> Court exercice
Dans l'extrait sur la Coupe du monde 2011, condensez en liste le paragraphe qui commence par « Là-bas, on nous avait déposés », sans perdre ses faits principaux.

Il y a tout juste dix ans, le coup d'envoi de la Coupe du monde 2011 était donné à Auckland. Que vous reste-t-il, aujourd'hui, de cette aventure ?

C'est marrant... J'ai l'impression que le stage de préparation au Mondial m'a plus marqué que la compétition en elle-même. Je garde par exemple quelques merveilleux souvenirs de notre passage au Chambon-sur-Lignon (Haute-Loire), au mois de juillet précédant la Coupe du monde.

 

Pourquoi ?

Là-bas, on nous avait déposés en pleine nature pour faire un solide parcours en forêt. Après ça, un éleveur de Huskies nous avait réveillés aux aurores pour nous conduire en montagne, avec ses chiens. Le soir, on dormait parfois chez des agriculteurs de la région, on goûtait leurs produits, tout ça... C'était chouette...

 

A quoi ressemblait cette équipe de France ?

C'était un groupe composé de forts caractères, de joueurs qui étaient quasiment tous capitaines en club. Moi, j'avais 25 piges et je ne faisais pas de bruit. [...] Il s'est passé plein de choses pendant le Mondial, plein de choses dont je n'avais pas conscience. J'étais un gamin, je voulais simplement kiffer l'aventure.

 

Les premiers matchs du XV de France n'ont pas été de toute beauté, en Nouvelle-Zélande...

> Données affichées
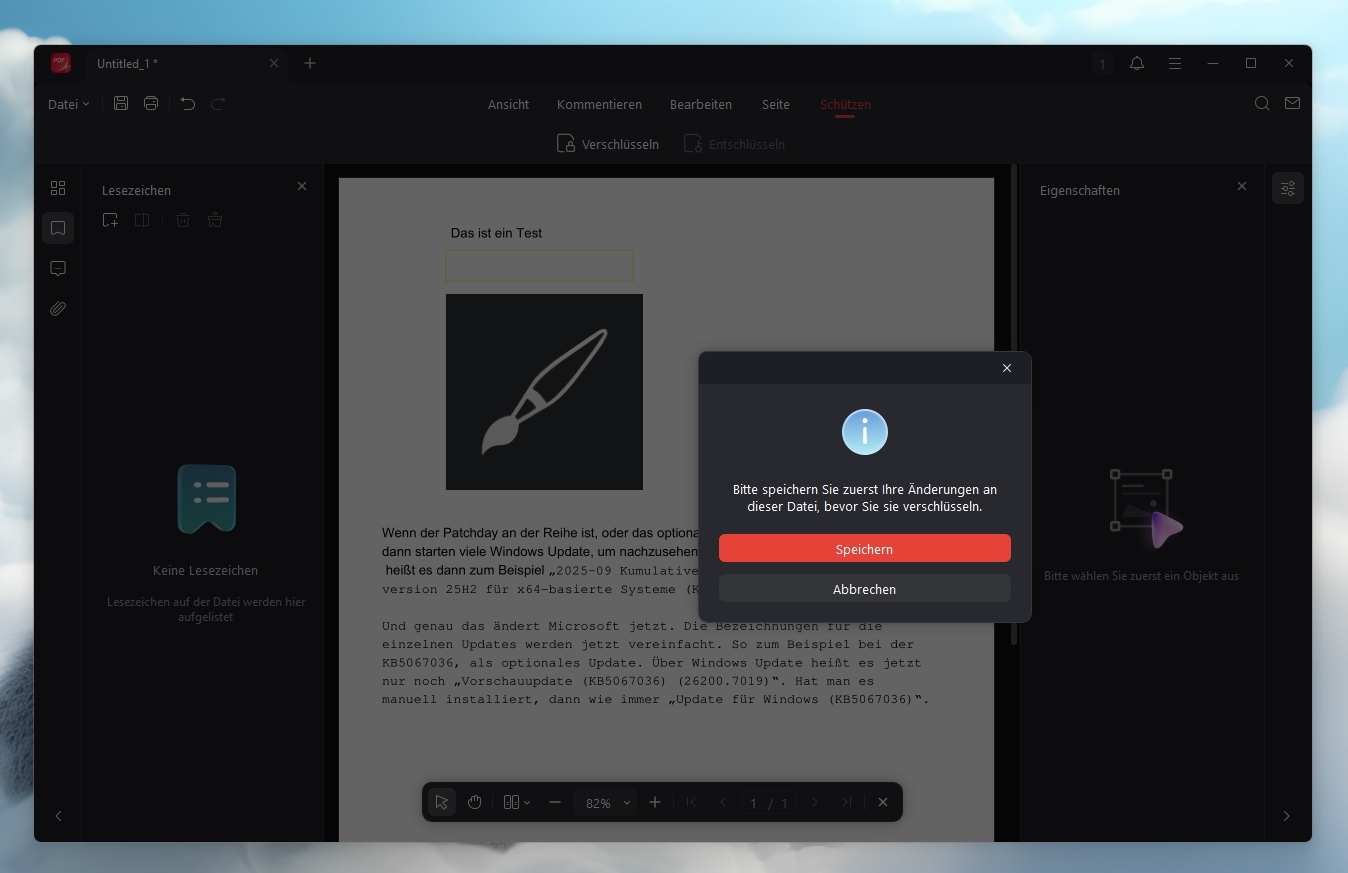Click the search magnifier icon
The width and height of the screenshot is (1348, 873).
(x=1262, y=104)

> Réponse correcte
- Dépôt en pleine nature pour un solide parcours en forêt.
- Réveil aux aurores par un éleveur de Huskies, puis montée en montagne avec ses chiens.
- Certains soirs, nuit chez des agriculteurs de la région et dégustation de leurs produits.
- Un moment jugé chouette.